# Source document
▼

This sort of arrangement gives insurers leverage in situations where they might not otherwise have it, Myers said. For instance, if an insurer came to a major hospital system and told them it was going to drastically cut lab reimbursement rates, the system would likely be successful in pushing back since the insurer couldn't afford having the dominant provider in that region go out of network. An arrangement like UHC's PLN, on the other hand, allows the insurer to incentivize the system's patients to move to lower priced testing while avoiding a direct fight over reimbursement it would likely lose, Myers said.

The price transparency rule could also give different payors insight into how they each reimburse a hospital lab for tests, which could impact the hospital's negotiations with insurers.

Myers said, though, that this was less of an issue for hospital labs than patients opting for lower cost providers.

"I think there could be some downstream impact on payor negotiations, but I don't think that's the biggest concern," he said.

Kyle Fetter, executive vice president and general manager of diagnostic services at Xifin, suggested that there was an upside for labs, though, in that the ruling could make for a smoother billing process.

"I think even on the hospital outreach laboratory side it is a net benefit to confirm upfront what the patient's out-of-pocket is going to be," he said. "Because one of the biggest issues in laboratory billing, whether you're a hospital outreach lab or an independent lab, is bad debt. This basically gives you the opportunity from a provider perspective to move that process upfront and potentially collect a payment upfront. And that probably outweighs any potential concern over loss of business."

▲

# Dataset

▼

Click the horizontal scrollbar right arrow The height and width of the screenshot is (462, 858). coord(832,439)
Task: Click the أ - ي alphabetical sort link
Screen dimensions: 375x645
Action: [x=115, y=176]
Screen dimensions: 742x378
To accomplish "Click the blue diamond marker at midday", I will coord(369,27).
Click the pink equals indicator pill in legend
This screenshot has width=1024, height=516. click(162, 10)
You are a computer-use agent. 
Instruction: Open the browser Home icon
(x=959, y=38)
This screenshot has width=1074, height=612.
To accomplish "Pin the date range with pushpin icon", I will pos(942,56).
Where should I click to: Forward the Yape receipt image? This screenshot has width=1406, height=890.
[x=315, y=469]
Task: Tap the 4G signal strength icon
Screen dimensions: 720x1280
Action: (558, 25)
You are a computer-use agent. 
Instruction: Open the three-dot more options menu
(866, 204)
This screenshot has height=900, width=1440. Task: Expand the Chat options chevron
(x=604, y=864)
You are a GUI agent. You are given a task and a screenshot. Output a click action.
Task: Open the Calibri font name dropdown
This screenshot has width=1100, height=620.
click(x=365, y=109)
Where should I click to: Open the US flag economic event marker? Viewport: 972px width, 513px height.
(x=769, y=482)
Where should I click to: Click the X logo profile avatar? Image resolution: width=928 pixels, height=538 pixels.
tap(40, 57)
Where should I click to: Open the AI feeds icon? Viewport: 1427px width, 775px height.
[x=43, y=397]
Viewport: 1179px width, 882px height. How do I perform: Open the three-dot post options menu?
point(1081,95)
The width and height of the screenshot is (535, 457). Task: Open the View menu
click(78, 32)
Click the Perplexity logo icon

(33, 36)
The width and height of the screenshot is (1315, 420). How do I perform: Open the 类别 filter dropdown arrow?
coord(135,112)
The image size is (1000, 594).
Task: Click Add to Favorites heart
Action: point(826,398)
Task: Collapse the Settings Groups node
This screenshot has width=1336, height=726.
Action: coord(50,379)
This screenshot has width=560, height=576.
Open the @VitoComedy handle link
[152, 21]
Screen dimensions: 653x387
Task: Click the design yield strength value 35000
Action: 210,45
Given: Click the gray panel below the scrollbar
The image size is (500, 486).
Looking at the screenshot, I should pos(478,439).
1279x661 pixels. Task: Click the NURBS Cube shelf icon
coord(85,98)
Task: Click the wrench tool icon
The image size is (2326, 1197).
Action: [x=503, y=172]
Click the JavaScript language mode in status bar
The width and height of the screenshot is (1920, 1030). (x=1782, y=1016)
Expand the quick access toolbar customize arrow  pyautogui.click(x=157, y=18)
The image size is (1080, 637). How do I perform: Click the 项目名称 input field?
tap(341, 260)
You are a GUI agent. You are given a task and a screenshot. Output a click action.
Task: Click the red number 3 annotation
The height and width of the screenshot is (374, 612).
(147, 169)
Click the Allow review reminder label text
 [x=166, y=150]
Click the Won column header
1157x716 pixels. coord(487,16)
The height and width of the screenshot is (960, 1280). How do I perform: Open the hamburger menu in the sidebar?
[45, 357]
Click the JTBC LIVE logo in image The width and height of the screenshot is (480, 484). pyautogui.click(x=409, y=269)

▲

# Work order 1
According to the lab pricing article, what is one of the biggest issues in laboratory billing, as Kyle Fetter puts it?
# Work order 2
List every kind of laboratory that the lab pricing article names.

# Expected output 1
Bad debt.

# Expected output 2
Hospital labs, hospital outreach laboratories, independent labs